Women buy and use razors too and often pay more for them in the process

Women buy and use razors too, and often pay more for them in the process

Congratulations to Australian director Kim Gehrig for her fine effort with the controversial new Gillette advertisement. It is gratifying to see so many men’s rights activists foaming at the mouth at the message the commercial aims to send.

With all this global coverage, it’s fair to say Gehrig’s reputation is sufficiently established enough to see her get a much overdue Wikipedia entry acknowledging her many industry accolades.

That said, I have a few reservations about the Gillette commercial.

The first is that women use razors too. Why is there so much emphasis on shaving as a masculine activity when women surely end up doing more of it? Prevailing social mores currently dictate that women’s legs and armpits and even pubic region should be hair free. And despite progress and change on this, the average woman no doubt still feels far greater pressure to remove bodily and facial hair than the average man. While male beards are currently all the rage, women’s whiskers are not.

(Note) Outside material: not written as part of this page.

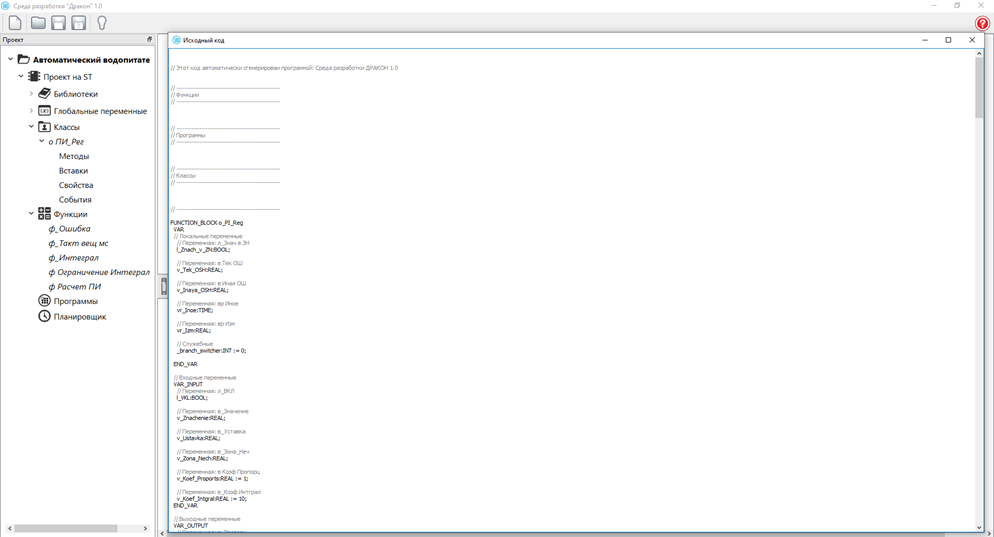
Task: Expand the Библиотеки tree node
Action: click(x=31, y=94)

My second reservation is that women still do most of the household shopping, including shaving products for the men in their lives as well as themselves. Then there is the added issue that women’s razors and shaving products are priced more extravagantly than men’s products, with Gillette charging more for its pick razors targeted at women than it is for its blue razors targeted at men. This is known as the pink tax. So, I suspect that Gillette is targeting women with this campaign, rather than attempting to change the minds of the MRA types, who are often already sporting beards anyhow to prove their masculinity.

My final reservation? I can’t help but have some sympathy for the complaints shared by some men vowing to boycott Gillette forever. It is not that I find men suffering from toxic masculinity attractive, but rather that if there is one thing worse than bad men, it is bad men pretending to be good. Some of the backlash is from men who have seen through “woke” culture and have smelt a rat. According to the Urban Dictionary “woke” is the act of being very pretentious about how much you care about social issues.

And we certainly don’t want to encourage men to pretend to care about social issues and present themselves as ‘good’ when they are not. Too often women are duped by men posing as progressives. An example is the undercover officers in the UK who infiltrated political organisations and frequently deceived women into intimate relationships, which often lasted many years, without disclosing their true identities.

In many cases, the good guy turns out to be anything but that.

Perhaps it is naïve to encourage men to be the best they can be, but full marks to Kim Gehrig for giving it a go.

Anna Kerr is a founder and Principal Solicitor of Feminist Legal Clinic Inc and a member of Legal Aid’s Domestic Violence Practitioner Scheme. She is also a member of the Women Write Wiki group that operates out of The Women’s Library in Newtown.